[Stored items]
== Segment start ==

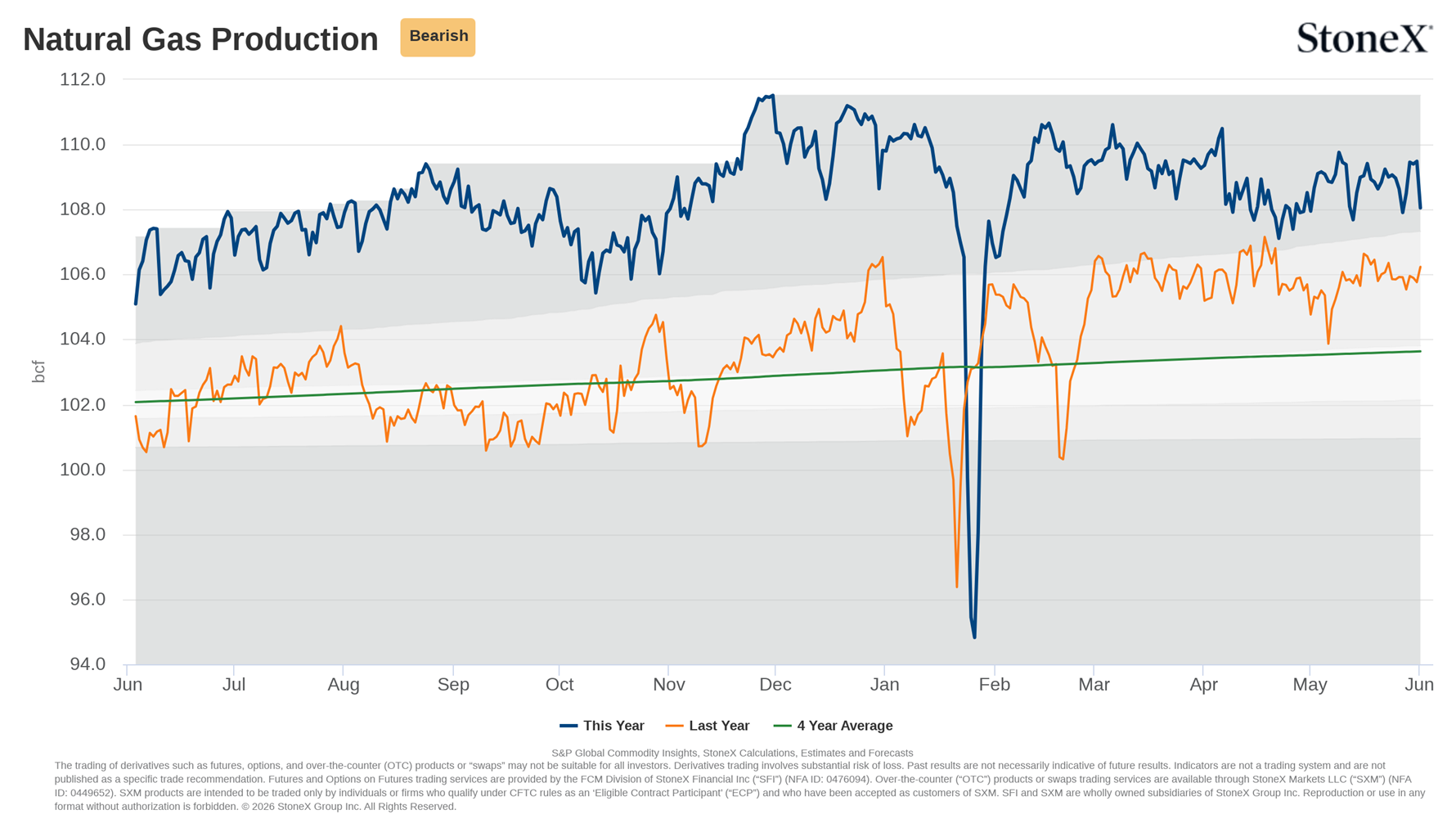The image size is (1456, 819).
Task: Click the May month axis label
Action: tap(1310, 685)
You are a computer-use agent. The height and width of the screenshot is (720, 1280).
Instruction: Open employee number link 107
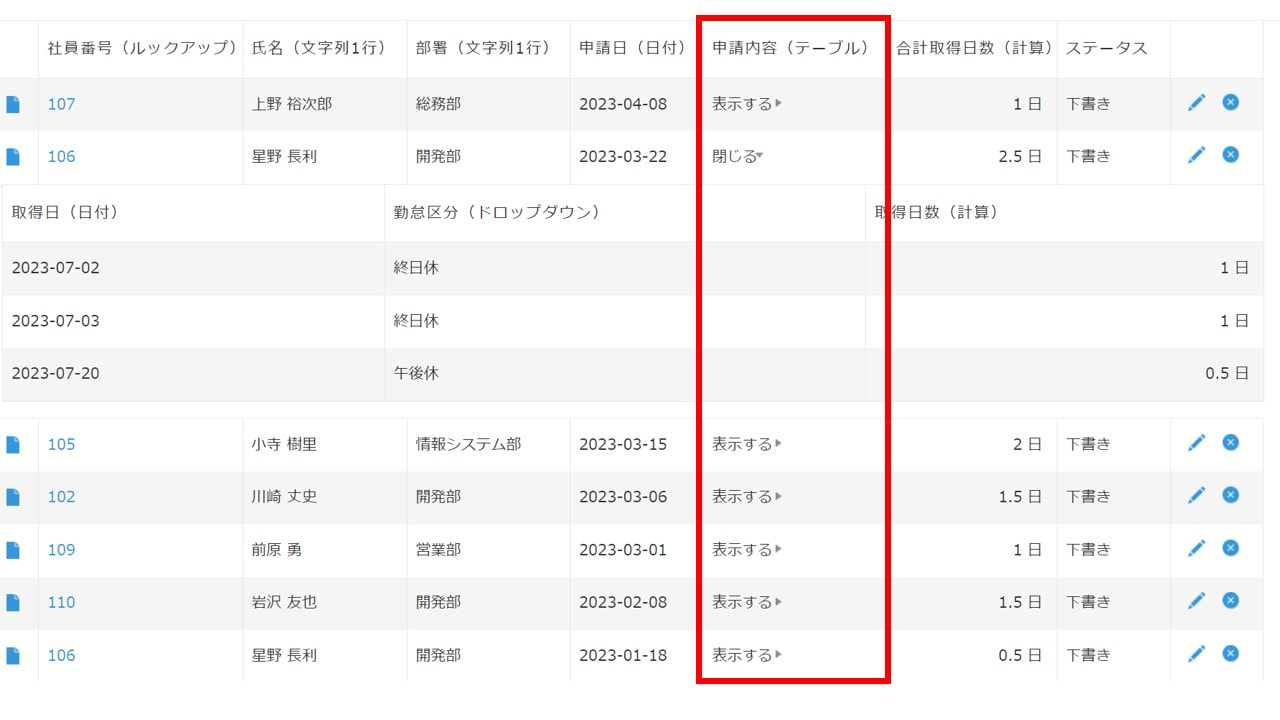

== Segment end ==

§ What this task involves: Reproduce exactly, and only, the part of the entries above that runs from the line with "You are a computer-use" to the last line, both included. Pictures stay out.

§ Solution:
You are a computer-use agent. The height and width of the screenshot is (720, 1280).
Instruction: Open employee number link 107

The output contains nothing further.